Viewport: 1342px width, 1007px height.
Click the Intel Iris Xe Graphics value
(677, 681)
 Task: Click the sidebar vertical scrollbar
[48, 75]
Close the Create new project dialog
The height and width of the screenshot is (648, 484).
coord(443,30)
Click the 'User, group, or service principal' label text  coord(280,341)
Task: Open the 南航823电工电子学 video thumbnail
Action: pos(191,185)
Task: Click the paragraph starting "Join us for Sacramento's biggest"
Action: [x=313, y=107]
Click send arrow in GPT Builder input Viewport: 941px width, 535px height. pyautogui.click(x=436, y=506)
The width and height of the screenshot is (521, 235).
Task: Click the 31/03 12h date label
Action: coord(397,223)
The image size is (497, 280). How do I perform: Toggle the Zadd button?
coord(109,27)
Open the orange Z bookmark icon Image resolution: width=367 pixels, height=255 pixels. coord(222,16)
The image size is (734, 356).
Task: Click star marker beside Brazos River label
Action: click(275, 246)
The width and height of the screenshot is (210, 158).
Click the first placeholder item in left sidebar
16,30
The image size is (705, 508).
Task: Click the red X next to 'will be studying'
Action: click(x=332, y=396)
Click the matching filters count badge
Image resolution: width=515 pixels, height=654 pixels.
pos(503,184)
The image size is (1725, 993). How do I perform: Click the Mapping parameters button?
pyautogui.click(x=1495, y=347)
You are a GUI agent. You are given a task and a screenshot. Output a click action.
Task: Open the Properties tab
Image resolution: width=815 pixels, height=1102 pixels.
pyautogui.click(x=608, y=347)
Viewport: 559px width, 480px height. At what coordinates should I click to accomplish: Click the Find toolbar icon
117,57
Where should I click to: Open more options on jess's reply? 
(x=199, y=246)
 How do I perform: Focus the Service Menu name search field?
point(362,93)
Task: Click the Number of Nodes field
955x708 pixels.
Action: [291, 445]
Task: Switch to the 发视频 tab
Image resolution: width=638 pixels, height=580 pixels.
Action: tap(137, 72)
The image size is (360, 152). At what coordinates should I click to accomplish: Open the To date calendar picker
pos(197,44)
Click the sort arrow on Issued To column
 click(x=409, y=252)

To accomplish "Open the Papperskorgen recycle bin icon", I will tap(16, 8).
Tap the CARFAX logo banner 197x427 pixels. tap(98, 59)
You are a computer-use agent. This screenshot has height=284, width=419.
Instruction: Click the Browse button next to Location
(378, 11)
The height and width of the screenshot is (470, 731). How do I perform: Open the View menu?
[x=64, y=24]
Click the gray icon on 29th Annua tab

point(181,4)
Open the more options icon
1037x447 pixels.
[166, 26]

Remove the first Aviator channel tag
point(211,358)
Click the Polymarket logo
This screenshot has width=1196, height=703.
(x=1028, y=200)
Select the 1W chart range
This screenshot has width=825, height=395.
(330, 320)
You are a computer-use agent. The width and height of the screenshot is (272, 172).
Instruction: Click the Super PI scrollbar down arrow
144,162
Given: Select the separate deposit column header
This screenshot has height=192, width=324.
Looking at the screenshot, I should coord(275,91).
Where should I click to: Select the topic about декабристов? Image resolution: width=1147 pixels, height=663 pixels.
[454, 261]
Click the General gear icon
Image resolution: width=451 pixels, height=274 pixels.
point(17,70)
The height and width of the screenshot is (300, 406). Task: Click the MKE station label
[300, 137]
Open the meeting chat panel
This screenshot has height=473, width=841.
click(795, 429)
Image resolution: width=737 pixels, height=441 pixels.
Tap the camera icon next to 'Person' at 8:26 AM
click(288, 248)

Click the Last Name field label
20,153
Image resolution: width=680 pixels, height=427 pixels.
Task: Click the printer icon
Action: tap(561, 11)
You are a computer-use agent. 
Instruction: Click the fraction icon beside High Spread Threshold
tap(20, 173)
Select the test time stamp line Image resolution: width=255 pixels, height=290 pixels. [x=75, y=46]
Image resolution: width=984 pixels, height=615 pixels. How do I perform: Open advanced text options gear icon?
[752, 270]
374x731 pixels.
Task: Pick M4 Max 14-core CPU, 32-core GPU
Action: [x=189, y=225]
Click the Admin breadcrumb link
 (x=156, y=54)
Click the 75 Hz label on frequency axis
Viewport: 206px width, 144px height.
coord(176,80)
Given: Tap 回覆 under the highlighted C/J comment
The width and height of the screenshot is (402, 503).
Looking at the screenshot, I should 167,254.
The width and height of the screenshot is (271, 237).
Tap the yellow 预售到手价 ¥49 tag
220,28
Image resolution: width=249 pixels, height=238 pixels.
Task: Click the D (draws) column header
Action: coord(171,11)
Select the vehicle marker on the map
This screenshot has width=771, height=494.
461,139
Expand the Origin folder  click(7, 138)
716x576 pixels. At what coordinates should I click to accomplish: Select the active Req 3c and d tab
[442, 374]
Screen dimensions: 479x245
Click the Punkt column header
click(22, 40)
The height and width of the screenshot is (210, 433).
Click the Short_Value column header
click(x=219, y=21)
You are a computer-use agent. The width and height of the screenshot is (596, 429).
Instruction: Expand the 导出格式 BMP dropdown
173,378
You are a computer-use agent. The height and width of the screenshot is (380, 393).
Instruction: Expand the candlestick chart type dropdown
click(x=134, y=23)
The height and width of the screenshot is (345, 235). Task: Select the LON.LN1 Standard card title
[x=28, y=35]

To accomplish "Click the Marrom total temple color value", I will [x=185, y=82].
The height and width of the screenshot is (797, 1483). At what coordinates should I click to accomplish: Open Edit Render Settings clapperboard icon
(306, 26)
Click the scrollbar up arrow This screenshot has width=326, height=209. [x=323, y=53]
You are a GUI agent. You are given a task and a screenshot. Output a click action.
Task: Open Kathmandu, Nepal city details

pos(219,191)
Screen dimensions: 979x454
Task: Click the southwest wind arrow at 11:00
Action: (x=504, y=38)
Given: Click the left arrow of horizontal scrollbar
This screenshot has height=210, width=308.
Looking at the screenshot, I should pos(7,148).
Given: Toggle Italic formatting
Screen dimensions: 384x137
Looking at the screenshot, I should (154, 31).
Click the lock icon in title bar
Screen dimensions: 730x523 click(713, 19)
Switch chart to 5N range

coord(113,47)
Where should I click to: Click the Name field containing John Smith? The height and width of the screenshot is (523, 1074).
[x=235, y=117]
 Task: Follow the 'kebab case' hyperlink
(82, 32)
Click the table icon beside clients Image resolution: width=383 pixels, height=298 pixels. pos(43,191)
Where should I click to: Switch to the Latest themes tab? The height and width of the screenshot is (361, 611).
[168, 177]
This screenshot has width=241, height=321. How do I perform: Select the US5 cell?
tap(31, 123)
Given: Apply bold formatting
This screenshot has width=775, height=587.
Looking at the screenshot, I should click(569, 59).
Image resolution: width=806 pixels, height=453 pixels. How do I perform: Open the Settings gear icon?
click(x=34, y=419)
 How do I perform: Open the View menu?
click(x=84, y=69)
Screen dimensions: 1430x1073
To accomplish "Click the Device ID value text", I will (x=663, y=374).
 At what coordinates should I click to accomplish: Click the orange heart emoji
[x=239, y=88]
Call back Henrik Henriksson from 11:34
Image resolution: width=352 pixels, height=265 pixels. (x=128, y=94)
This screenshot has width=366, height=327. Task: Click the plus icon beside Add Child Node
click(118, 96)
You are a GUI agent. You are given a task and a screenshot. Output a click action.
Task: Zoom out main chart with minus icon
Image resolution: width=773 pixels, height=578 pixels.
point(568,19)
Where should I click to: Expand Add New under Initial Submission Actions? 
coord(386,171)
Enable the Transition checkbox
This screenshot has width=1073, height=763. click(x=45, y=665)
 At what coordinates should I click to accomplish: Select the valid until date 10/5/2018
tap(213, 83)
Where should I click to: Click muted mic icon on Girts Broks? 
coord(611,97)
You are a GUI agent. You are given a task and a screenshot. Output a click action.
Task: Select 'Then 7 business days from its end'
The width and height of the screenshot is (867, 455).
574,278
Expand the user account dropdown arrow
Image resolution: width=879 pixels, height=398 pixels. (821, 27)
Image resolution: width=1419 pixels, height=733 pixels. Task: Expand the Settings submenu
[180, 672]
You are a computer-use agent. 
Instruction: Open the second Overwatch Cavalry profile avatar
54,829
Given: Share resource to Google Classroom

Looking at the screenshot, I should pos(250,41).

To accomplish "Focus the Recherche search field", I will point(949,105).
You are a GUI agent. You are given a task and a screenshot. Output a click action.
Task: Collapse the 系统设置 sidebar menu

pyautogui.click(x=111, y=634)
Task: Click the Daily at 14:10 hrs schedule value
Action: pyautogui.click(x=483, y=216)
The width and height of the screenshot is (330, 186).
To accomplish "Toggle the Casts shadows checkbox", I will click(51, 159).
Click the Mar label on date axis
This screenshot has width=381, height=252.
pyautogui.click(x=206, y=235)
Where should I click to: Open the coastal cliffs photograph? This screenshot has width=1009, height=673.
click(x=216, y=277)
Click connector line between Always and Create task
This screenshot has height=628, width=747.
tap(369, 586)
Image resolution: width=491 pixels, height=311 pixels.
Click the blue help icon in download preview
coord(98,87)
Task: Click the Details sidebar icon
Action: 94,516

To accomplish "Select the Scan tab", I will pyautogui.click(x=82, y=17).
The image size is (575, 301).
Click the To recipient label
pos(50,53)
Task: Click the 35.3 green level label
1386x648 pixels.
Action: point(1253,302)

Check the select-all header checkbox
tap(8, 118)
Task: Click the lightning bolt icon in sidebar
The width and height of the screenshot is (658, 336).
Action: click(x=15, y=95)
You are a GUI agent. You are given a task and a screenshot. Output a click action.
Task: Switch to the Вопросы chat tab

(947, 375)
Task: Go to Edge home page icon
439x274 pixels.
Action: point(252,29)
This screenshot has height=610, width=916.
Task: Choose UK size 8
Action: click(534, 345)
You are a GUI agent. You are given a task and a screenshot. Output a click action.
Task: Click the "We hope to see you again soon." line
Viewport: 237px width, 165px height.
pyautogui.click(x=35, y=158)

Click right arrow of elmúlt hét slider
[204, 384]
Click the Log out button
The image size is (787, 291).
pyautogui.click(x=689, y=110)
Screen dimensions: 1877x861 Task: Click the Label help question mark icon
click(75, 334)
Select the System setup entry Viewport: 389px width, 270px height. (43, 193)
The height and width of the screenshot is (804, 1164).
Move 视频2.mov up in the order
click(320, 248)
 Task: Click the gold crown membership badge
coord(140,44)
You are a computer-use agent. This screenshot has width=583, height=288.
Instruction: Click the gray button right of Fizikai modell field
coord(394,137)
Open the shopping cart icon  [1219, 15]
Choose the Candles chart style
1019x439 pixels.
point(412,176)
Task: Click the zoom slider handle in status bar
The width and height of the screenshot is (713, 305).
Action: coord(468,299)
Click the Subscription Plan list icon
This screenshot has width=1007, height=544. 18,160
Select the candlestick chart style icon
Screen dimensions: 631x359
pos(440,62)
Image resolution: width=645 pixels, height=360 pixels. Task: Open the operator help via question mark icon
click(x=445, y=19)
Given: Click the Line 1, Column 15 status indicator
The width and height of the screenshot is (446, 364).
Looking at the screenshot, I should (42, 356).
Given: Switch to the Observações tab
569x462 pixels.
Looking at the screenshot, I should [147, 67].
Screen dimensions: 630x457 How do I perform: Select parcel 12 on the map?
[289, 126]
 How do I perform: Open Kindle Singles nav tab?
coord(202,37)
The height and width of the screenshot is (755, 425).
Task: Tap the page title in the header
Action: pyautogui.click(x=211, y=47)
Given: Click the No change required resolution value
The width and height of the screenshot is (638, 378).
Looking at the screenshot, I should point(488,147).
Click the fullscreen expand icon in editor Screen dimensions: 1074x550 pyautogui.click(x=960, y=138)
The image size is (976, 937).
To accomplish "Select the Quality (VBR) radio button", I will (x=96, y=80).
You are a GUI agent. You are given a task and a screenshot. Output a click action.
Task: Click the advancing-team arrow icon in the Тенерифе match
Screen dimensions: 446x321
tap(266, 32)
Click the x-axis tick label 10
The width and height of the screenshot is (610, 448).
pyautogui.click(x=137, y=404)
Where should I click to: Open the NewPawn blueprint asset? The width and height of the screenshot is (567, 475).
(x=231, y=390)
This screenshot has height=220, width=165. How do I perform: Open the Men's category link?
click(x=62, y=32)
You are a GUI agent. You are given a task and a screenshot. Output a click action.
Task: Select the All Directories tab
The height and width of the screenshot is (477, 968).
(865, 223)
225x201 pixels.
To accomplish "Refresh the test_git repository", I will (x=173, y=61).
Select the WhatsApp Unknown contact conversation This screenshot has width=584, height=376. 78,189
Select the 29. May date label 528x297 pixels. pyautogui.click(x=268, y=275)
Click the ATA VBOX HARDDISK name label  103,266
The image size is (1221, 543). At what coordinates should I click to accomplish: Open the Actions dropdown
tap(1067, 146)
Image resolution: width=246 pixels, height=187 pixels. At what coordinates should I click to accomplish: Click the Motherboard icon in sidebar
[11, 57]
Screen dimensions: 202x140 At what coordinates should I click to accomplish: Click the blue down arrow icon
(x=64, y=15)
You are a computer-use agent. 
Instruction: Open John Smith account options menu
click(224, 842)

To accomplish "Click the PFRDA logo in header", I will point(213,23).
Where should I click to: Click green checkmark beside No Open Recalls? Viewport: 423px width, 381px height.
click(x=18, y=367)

---*---

■ EXERCISE:
Transcribe exactly, and only, the lines from the one bearing "Where should I click to: Click green" through the last line of the entries, counting both.

■ YOUR RESPONSE:
Where should I click to: Click green checkmark beside No Open Recalls? Viewport: 423px width, 381px height.
click(x=18, y=367)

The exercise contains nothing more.